Esercizio 1:
Secondo il brano su Slobodan Praljak, in quale data ordinò la distruzione dello Stari Most?
Esercizio 2:
Ripeti fedelmente il brano su Slobodan Praljak, dalle parole "Praljak e l’HVO" fino alle parole "musulmane a Mostar." comprese.

____ Brano fornito

Slobodan Praljak, generale croato durante la guerra di Bosnia ed Erzegovina, si è suicidato nel Tribunale dell’Aia, in diretta televisiva. Nel 2013 era stato condannato a 20 anni di reclusione per crimini di guerra, il 29 novembre 2017, il TPI (il Tribunale penale internazionale per l’ex–Jugoslavia) ha confermato la condanna. Non appena è stata emessa la sentenza finale, Praljak si è alzato e ha detto «Slobodan Praljak non è un criminale di guerra e con sdegno respingo la sentenza». Ha aperto una fiala che teneva nascosta fra le mani e l’ha svuotata con un solo sorso, dichiarando che vi era contenuto del veleno. L’udienza è stata sospesa e l’imputato è stato portato in ospedale dov’è morto poche ore più tardi.

Nel 1989 Slobodan Praljak partecipò alla fondazione dell’Unione Democratica Croata. Dopo che la Croazia diventò indipendente dalla Jugoslavia, si arruolò nell’esercito. Con il tempo arrivò ad ottenere le cariche di generale, ufficiale del Consiglio di Difesa croato (HVO) e comandante dell’Esercito dell’Herzeg–Bosnia.

Praljak e l’HVO furono responsabili dell’attacco a Mostar: i musulmani che risiedevano nella parte orientale della città vennero scacciati dalle loro case in piena notte e molte donne vennero violentate. Fu lui, l’8 novembre 1993, ad ordinare la distruzione dello Stari Most, l’antico ponte costruito da Solimano il Magnifico nel 1557, che segnava il legame tra le comunità cristiane e musulmane a Mostar.

Dopo il 1995, l’anno dell’accordo di Dayton che segnò il termine della guerra, terminò la sua carriera militare e divenne un uomo ricco e famoso, sino a quando non venne condannato nel 2013.

________
____ Dati dell'esercizio

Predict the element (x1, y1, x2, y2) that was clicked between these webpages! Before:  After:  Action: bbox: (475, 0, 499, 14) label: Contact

________

Soluzione 1:
L'8 novembre 1993.

Soluzione 2:
Praljak e l’HVO furono responsabili dell’attacco a Mostar: i musulmani che risiedevano nella parte orientale della città vennero scacciati dalle loro case in piena notte e molte donne vennero violentate. Fu lui, l’8 novembre 1993, ad ordinare la distruzione dello Stari Most, l’antico ponte costruito da Solimano il Magnifico nel 1557, che segnava il legame tra le comunità cristiane e musulmane a Mostar.